Abstract | With the advent of the Web, textual information has grown at an explosive rate. To digest
this enormous amount of data, an automatic solution, Information Extraction (IE), has become
necessary. Information extraction is a task of converting unstructured text strings into structured
machine-readable data. The first key step of a general IE pipeline is often to analyze entities
mentioned in the text before making holistic conclusions. To fully understand each entity, one needs
to detect their mentions, categorize them into semantic types, connect them with their knowledge
base entries, and identify their attributes as well as the relationships with others.
In this dissertation, we first present the problem of fine-grained entity recognition. Unlike
most traditional named entity recognition systems using a small set of entity classes, e.g., person,
organization, location or miscellaneous, we define a novel set of over one hundred fine-grained
entity types. In order to intelligently understand text and extract a wide range of information, it
is useful to more precisely determine the semantic classes of entities mentioned in unstructured
text. We formulate the recognition problem as multi-class, multi-label classification, describe an
unsupervised method for collecting training data, and present the FIGER implementation.

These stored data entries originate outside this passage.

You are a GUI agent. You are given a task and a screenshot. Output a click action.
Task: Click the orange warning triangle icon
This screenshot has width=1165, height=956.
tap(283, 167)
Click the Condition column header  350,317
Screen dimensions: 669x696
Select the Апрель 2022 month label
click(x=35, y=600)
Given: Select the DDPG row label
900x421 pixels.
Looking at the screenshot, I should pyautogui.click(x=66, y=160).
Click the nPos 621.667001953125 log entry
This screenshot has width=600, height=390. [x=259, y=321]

Next, we demonstrate that fine-grained entity types are closely connected with other entity
analysis tasks. We describe an entity linking system whose prediction heavily relies on these types
and present a simple yet effective implementation, called VINCULUM. An extensive evaluation
on nine data sets, comparing VINCULUM with two state-of-the-art systems, elucidates key aspects
of the system that include mention extraction, candidate generation, entity type prediction, entity
coreference, and coherence.
Finally, we describe an approach to acquire commonsense knowledge from a massive amount
of text on the Web. In particular, a system called SIZEITALL is developed to extract numerical
attribute values for various classes of entities. To resolve the ambiguity from the surface form text,
we canonicalize the extractions with respect to WordNet senses and build a knowledge base on
physical size for thousands of entity classes.
Throughout all three entity analysis tasks, we show the feasibility of building sophisticated IE
systems without a significant investment in human effort to create sufficient labeled data. |